--- begin ---

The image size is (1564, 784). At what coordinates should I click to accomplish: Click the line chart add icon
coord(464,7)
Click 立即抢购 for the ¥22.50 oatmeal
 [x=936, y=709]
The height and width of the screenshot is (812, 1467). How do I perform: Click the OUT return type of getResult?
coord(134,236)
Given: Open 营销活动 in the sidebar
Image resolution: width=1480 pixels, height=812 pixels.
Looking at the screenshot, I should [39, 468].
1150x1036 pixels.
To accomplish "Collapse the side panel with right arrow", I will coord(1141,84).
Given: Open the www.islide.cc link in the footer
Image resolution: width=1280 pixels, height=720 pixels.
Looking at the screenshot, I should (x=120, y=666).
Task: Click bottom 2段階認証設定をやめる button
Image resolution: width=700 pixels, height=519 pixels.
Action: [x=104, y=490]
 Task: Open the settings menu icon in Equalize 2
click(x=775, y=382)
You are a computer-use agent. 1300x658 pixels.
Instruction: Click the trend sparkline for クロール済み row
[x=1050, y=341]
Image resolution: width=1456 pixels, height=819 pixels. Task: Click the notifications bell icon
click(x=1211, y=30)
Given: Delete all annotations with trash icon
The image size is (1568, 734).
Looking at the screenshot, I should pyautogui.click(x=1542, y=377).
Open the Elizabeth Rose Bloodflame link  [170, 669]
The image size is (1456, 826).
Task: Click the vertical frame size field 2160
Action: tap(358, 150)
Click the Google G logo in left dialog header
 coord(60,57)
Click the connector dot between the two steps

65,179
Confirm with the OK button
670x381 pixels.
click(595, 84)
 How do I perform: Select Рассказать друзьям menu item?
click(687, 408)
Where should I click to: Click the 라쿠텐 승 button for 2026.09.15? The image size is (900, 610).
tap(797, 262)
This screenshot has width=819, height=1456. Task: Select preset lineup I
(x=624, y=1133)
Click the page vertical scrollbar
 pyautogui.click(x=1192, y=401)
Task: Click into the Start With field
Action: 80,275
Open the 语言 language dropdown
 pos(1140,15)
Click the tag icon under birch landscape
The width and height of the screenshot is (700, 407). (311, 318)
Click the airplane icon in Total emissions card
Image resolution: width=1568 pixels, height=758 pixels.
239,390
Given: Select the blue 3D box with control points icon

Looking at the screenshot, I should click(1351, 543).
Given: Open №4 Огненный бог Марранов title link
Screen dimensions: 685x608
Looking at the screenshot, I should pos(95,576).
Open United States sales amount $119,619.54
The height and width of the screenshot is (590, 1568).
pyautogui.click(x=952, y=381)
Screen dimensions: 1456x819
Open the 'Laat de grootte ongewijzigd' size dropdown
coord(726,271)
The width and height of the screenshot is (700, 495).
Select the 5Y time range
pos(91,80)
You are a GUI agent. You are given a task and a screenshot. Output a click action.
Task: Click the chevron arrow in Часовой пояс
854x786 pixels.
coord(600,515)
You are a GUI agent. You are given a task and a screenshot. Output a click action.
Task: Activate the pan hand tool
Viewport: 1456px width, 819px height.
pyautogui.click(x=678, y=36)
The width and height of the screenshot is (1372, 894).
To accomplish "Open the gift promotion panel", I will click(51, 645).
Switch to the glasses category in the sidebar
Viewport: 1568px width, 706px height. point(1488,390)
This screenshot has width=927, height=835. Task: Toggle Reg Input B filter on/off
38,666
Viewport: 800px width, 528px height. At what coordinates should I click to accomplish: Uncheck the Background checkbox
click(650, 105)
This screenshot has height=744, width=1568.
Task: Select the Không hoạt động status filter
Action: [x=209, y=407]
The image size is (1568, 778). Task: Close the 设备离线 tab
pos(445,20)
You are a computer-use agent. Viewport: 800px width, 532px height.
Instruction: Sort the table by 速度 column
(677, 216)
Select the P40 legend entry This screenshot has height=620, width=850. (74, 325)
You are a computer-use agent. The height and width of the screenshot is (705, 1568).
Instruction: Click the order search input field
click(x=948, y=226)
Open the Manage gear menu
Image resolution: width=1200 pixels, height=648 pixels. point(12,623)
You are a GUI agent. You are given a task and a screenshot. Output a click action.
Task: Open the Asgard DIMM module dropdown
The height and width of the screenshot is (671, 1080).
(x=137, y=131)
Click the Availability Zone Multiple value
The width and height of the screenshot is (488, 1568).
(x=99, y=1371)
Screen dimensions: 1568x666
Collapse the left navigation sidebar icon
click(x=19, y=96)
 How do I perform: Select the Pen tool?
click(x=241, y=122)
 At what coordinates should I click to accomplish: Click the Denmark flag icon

--- end ---

**Work required**
Turn the lines above into a numbered list, skipping any blank lines.

**Correct response**
1. The image size is (1564, 784). At what coordinates should I click to accomplish: Click the line chart add icon
2. coord(464,7)
3. Click 立即抢购 for the ¥22.50 oatmeal
4.  [x=936, y=709]
5. The height and width of the screenshot is (812, 1467). How do I perform: Click the OUT return type of getResult?
6. coord(134,236)
7. Given: Open 营销活动 in the sidebar
8. Image resolution: width=1480 pixels, height=812 pixels.
9. Looking at the screenshot, I should [39, 468].
10. 1150x1036 pixels.
11. To accomplish "Collapse the side panel with right arrow", I will coord(1141,84).
12. Given: Open the www.islide.cc link in the footer
13. Image resolution: width=1280 pixels, height=720 pixels.
14. Looking at the screenshot, I should (x=120, y=666).
15. Task: Click bottom 2段階認証設定をやめる button
16. Image resolution: width=700 pixels, height=519 pixels.
17. Action: [x=104, y=490]
18.  Task: Open the settings menu icon in Equalize 2
19. click(x=775, y=382)
20. You are a computer-use agent. 1300x658 pixels.
21. Instruction: Click the trend sparkline for クロール済み row
22. [x=1050, y=341]
23. Image resolution: width=1456 pixels, height=819 pixels. Task: Click the notifications bell icon
24. click(x=1211, y=30)
25. Given: Delete all annotations with trash icon
26. The image size is (1568, 734).
27. Looking at the screenshot, I should pyautogui.click(x=1542, y=377).
28. Open the Elizabeth Rose Bloodflame link  [170, 669]
29. The image size is (1456, 826).
30. Task: Click the vertical frame size field 2160
31. Action: tap(358, 150)
32. Click the Google G logo in left dialog header
33.  coord(60,57)
34. Click the connector dot between the two steps
35. 65,179
36. Confirm with the OK button
37. 670x381 pixels.
38. click(595, 84)
39.  How do I perform: Select Рассказать друзьям menu item?
40. click(687, 408)
41. Where should I click to: Click the 라쿠텐 승 button for 2026.09.15? The image size is (900, 610).
42. tap(797, 262)
43. This screenshot has width=819, height=1456. Task: Select preset lineup I
44. (x=624, y=1133)
45. Click the page vertical scrollbar
46.  pyautogui.click(x=1192, y=401)
47. Task: Click into the Start With field
48. Action: 80,275
49. Open the 语言 language dropdown
50.  pos(1140,15)
51. Click the tag icon under birch landscape
52. The width and height of the screenshot is (700, 407). (311, 318)
53. Click the airplane icon in Total emissions card
54. Image resolution: width=1568 pixels, height=758 pixels.
55. 239,390
56. Given: Select the blue 3D box with control points icon
57. Looking at the screenshot, I should click(1351, 543).
58. Given: Open №4 Огненный бог Марранов title link
59. Screen dimensions: 685x608
60. Looking at the screenshot, I should pos(95,576).
61. Open United States sales amount $119,619.54
62. The height and width of the screenshot is (590, 1568).
63. pyautogui.click(x=952, y=381)
64. Screen dimensions: 1456x819
65. Open the 'Laat de grootte ongewijzigd' size dropdown
66. coord(726,271)
67. The width and height of the screenshot is (700, 495).
68. Select the 5Y time range
69. pos(91,80)
70. You are a GUI agent. You are given a task and a screenshot. Output a click action.
71. Task: Click the chevron arrow in Часовой пояс
72. 854x786 pixels.
73. coord(600,515)
74. You are a GUI agent. You are given a task and a screenshot. Output a click action.
75. Task: Activate the pan hand tool
76. Viewport: 1456px width, 819px height.
77. pyautogui.click(x=678, y=36)
78. The width and height of the screenshot is (1372, 894).
79. To accomplish "Open the gift promotion panel", I will click(51, 645).
80. Switch to the glasses category in the sidebar
81. Viewport: 1568px width, 706px height. point(1488,390)
82. This screenshot has width=927, height=835. Task: Toggle Reg Input B filter on/off
83. 38,666
84. Viewport: 800px width, 528px height. At what coordinates should I click to accomplish: Uncheck the Background checkbox
85. click(650, 105)
86. This screenshot has height=744, width=1568.
87. Task: Select the Không hoạt động status filter
88. Action: [x=209, y=407]
89. The image size is (1568, 778). Task: Close the 设备离线 tab
90. pos(445,20)
91. You are a computer-use agent. Viewport: 800px width, 532px height.
92. Instruction: Sort the table by 速度 column
93. (677, 216)
94. Select the P40 legend entry This screenshot has height=620, width=850. (74, 325)
95. You are a computer-use agent. The height and width of the screenshot is (705, 1568).
96. Instruction: Click the order search input field
97. click(x=948, y=226)
98. Open the Manage gear menu
99. Image resolution: width=1200 pixels, height=648 pixels. point(12,623)
100. You are a GUI agent. You are given a task and a screenshot. Output a click action.
101. Task: Open the Asgard DIMM module dropdown
102. The height and width of the screenshot is (671, 1080).
103. (x=137, y=131)
104. Click the Availability Zone Multiple value
105. The width and height of the screenshot is (488, 1568).
106. (x=99, y=1371)
107. Screen dimensions: 1568x666
108. Collapse the left navigation sidebar icon
109. click(x=19, y=96)
110.  How do I perform: Select the Pen tool?
111. click(x=241, y=122)
112.  At what coordinates should I click to accomplish: Click the Denmark flag icon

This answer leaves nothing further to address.